In nessun dove. E quando tu sarai morto, ma morto quelle tante volte dentro una vita che si deve morire, allora allarga bene i tuoi occhi alla cavezza del sogno e chiama con te ogni bellezza di cui hai bisogno e nel respiro di quel mondo, metti dentro il tuo: cammina pure con i piedi leggeri e sporchi come quelli di chi fischiettando va per strada, ma come camminando su un filo di lama sottile, e al dove vai che tu gli chiedi, lui, sorridendo, ti risponde senza inizio o pensiero di fine: «Io?
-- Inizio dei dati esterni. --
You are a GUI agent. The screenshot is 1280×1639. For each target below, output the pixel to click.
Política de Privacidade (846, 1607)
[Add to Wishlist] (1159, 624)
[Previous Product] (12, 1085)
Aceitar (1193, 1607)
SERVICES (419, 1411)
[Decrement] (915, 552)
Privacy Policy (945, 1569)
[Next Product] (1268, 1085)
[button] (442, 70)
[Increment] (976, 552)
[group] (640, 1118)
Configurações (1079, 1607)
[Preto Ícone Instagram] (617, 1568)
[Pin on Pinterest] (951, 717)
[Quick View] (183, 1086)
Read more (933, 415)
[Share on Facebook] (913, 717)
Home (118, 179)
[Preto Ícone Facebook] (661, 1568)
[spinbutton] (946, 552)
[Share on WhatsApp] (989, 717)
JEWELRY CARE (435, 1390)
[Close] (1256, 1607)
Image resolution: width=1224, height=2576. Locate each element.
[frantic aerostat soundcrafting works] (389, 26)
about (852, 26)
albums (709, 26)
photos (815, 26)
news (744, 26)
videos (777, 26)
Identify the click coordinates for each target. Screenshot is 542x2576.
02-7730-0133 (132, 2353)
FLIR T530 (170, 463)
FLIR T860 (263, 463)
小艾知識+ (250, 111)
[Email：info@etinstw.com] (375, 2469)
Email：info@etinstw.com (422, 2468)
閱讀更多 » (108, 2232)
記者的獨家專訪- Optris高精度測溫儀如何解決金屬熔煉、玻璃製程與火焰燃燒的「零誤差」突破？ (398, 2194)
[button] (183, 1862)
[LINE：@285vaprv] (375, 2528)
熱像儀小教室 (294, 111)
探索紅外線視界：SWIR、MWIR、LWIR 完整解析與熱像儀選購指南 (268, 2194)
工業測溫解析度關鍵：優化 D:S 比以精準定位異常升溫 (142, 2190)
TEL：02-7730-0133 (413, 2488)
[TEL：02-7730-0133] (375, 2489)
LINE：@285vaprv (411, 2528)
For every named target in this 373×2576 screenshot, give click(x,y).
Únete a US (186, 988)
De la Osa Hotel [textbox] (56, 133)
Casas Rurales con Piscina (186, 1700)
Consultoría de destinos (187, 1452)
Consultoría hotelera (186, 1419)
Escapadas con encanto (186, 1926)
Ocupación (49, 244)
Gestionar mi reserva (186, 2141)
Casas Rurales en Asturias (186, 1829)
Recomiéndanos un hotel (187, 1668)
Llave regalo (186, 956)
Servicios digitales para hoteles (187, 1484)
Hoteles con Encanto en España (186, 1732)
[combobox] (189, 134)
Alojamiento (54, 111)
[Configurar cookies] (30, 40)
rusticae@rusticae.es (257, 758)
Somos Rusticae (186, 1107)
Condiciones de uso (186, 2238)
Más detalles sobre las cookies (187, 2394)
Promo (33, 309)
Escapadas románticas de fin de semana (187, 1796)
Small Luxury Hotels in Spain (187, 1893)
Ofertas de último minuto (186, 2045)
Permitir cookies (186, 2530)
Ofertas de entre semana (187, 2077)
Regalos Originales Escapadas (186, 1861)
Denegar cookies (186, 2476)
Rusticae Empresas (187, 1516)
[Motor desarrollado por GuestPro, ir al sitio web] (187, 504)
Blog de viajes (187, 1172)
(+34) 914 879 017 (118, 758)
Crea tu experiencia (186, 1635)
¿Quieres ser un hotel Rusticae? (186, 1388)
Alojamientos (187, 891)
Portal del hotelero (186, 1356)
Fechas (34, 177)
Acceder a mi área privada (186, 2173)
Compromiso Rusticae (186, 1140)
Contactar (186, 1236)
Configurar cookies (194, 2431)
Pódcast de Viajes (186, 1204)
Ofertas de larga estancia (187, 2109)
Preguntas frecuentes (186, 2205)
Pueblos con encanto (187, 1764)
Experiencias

Io vado scalzo verso inniò», i suoi occhi il celeste, pitturato da un bambino.

***

IN UN BAR, A CHIUSAFORTE

Guardate come sta, come sta in piedi ancora
i pantaloni senza la riga, larghi sul davanti
e appena sporchi agli orli
la giacchetta era delle feste
dei Natali e dei funerali
e adesso stringe gli anni e insieme
un magro di scapole e le spalle
piegate sul bancone, manda dai polsini il bianco della mano
per dire mettimi davanti un altro nero
e fa’attenzione al colletto.
Quel poco di sé è le montagne di Chiusaforte
quando d’inverno si spaccano col gelo
e un poco franano ogni giorno.
Uno qua uno là, gli altri leggono il giornale
guardano la televisione da lontano
dove un cuoco e una allegra con le tette grosse
insegnano ricette.
Fuori c’è troppo poco cielo per dire domani
per dire cosa siamo stati
e il sole splende sull’autostrada
e sulla corsa delle macchine
quando uno apre la porta ed entra per guardare
come se il tempo lo guardasse da sempre.

 

 

Pierluigi Cappello ha pubblicato le raccolte di poesie Ecce Homo (Comunità montana della Carnia 1992), Le nebbie (Campanotto 1994), La misura dell’erba (Ignazio Maria Gallino Editore 1998), Il me Donzel (Mondovì 1999), Amôrs (Campanotto 1999), Dentro Gerico (La barca di babele 2002), Dittico (Liboà editore 2004), Assetto di volo (Crocetti 2006), Mandate a dire all’imperatore (Crocetti 2010), Azzurro elementare (Rizzoli 2017), Stato di quiete (Rizzoli 2016); il romanzo Questa libertà (Rizzoli 2013); la raccolta di prose e interventi Il dio del mare (Lineadaria Editore 2008); l’antologia di traduzioni in friulano Rondeau. Venti variazioni d’autore (Forum 2011); il libro di filastrocche per bambini Ogni goccia balla il tango (Rizzoli 2014). Per il suo lavoro poetico ha ottenuto il Premio Viareggio – Repaci 2010.  È morto nel 2017.